This is certainly not a Western idea, and it’s a really difficult concept for a lot of Western minds (including my own) to accept. In America - especially here in New York City - we are all highly motivated by results. Like, work X number of hours and receive Y dollars on your paycheck. Put a certain amount of work in, and get a certain reward out. We tend to structure our lives around these types of transactional exchanges, viewing everything we do as part of a big equation that is always working us somehow towards greater success, wealth, happiness, and so on.
We are all taught these things: Achieve your dreams. Reach for the stars. Go for the gold.
I’m guilty of thinking this way and of wanting these things, all the way back to grade school when I was taught: work hard, get A's. Get A's, go to college. Graduate college, get a good job. Get a good job, be a success in life, and so on. The entire first two decades of my life were largely goal oriented in this way - doing one thing, to achieve another thing, to do something else, to achieve something even better.
We all know, of course, that even when you try to think and live that way, real life is much more complicated and nuanced than that. If you don't learn this on your own, the reality of being a human being in the world will probably teach it to you eventually. But these values about goals are things that we learn early, and they can dominate our lives if we let them. I still grapple with these feelings in different ways at different times, of wanting my hard work to be rewarded. Sometimes, I do want to feel validated and feel important, I want the "pay off" for the things I have done. I feel myself reaching. I want to be a "success." And yet....
Have you seen the sand mandalas that are made by Tibetan monks? Elaborate sand paintings that groups of monks spend weeks and maybe months creating, one intricate detail at a time. And when the mandala is finally finished, after all those weeks and months of hard work, it is ceremoniously dismantled and destroyed. The sand is collected into jars and released into a river, where it is absorbed right back into nature.
So what is the point?
What if there are no goals?
What if there is never any "pay off?"
For the Tibetan monks (and for us too, maybe), the work itself is the meditation. The placing of each grain of sand, the hard work and the focus - all of this is the journey, and there is no other destination. You know that inspirational poster cliché, “Life is a journey, not a destination”? Well, yeah. This is like that poster.
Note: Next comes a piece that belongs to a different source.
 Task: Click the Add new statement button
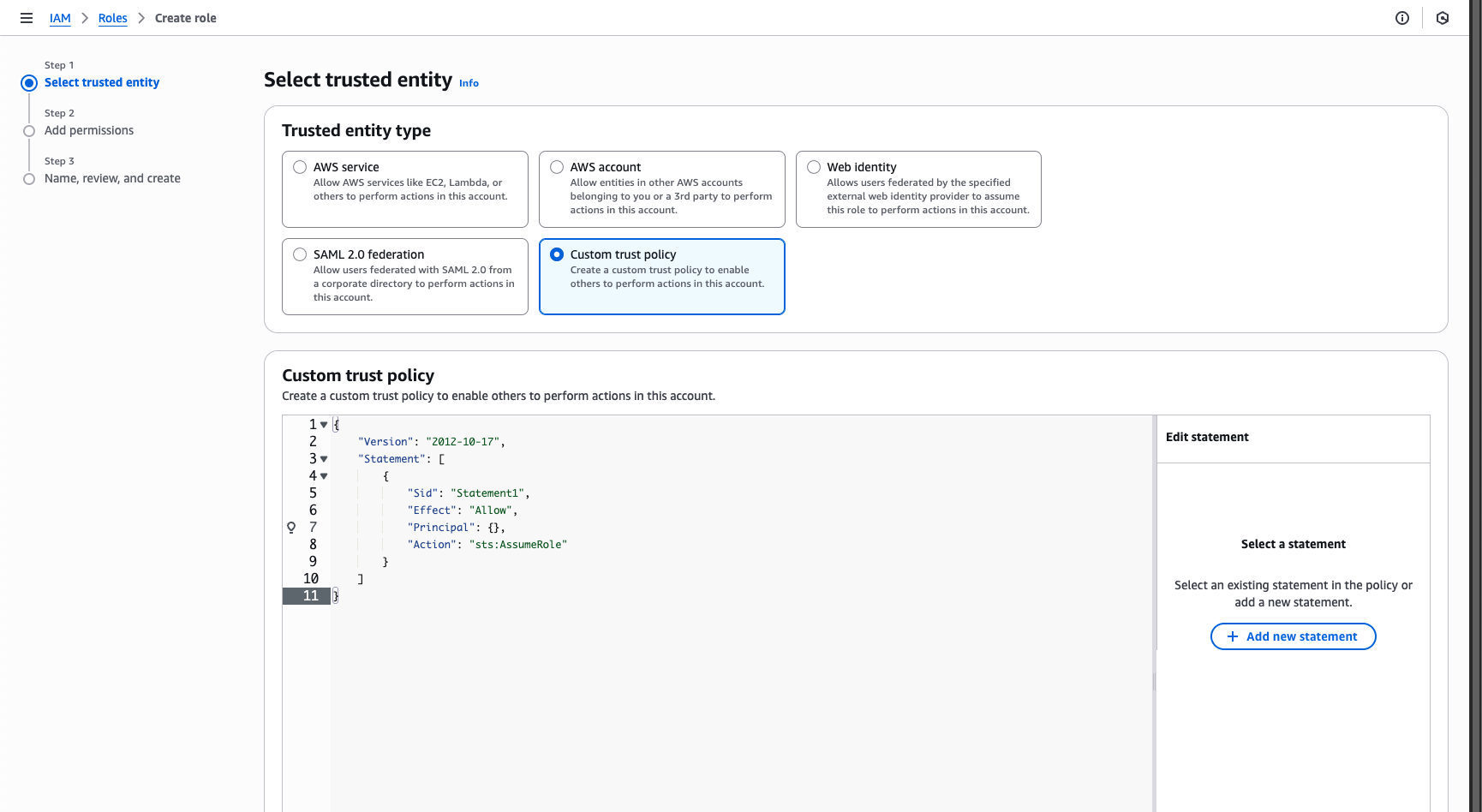pyautogui.click(x=1293, y=636)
It's just the way living a life works out - there is never only one destination, just an unfolding journey with lots of twists and turns. If you've ever had a goal and achieved it, you've probably felt the truth of this. After your "goal" is claimed, life goes on and you find something new to strive for. And so you keep reaching, and you keep searching for more and more, trying to grab onto something that will infuse your life with meaning and purpose.
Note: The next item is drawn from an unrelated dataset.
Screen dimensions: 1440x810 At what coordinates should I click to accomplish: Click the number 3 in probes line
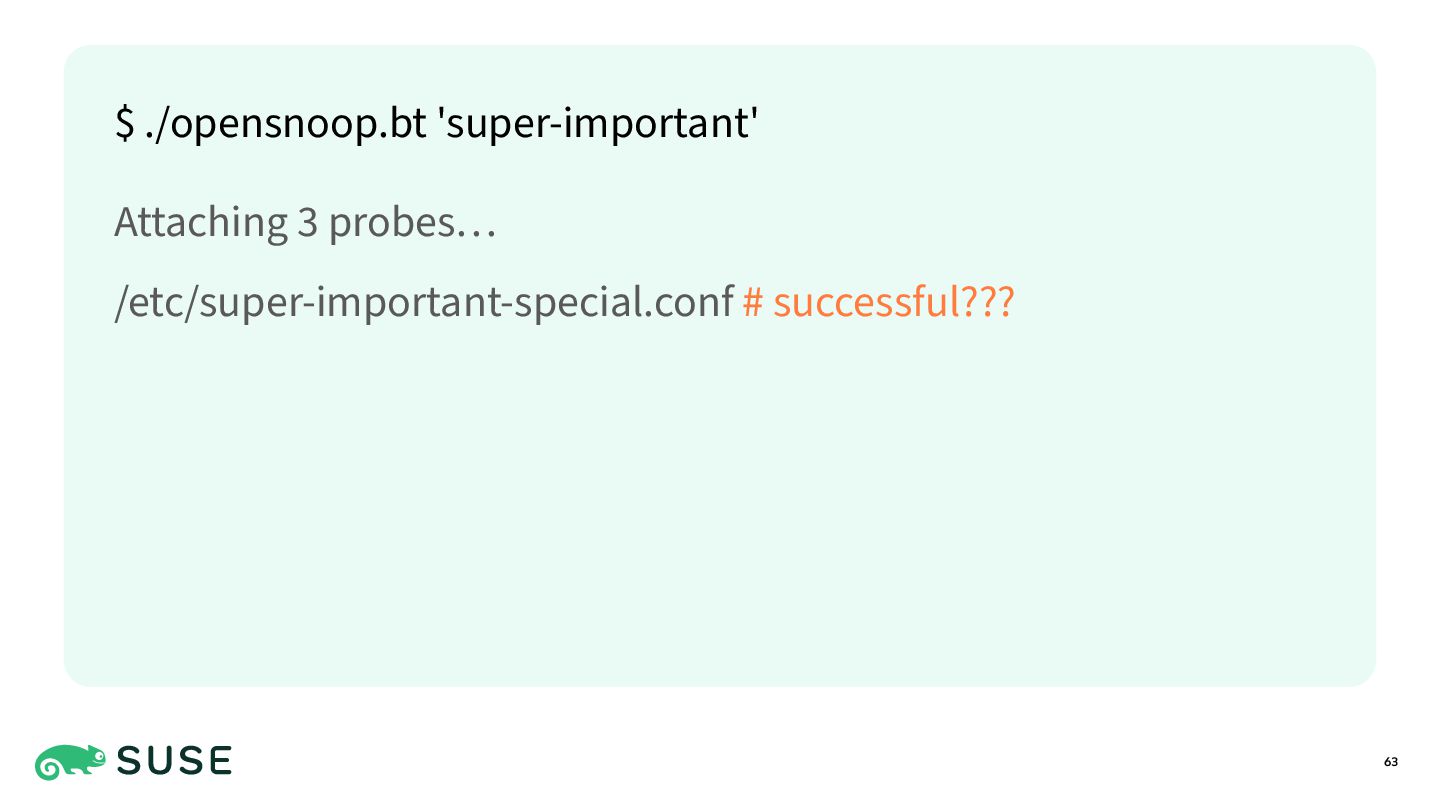tap(307, 222)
But what if that meaning and purpose already existed within you, and it existed separate from any goals and any specific markings of "success?"
This is the idea that inspired me last night. This is what reminds me to stop reaching out, and instead tells me to reach deeper in. It's what shows me that my right path is to keep living and working and exploring this journey that I'm on, making the most of every experience I have and doing my best every day to live a life full of as much joy, inspiration, and gratitude as I can.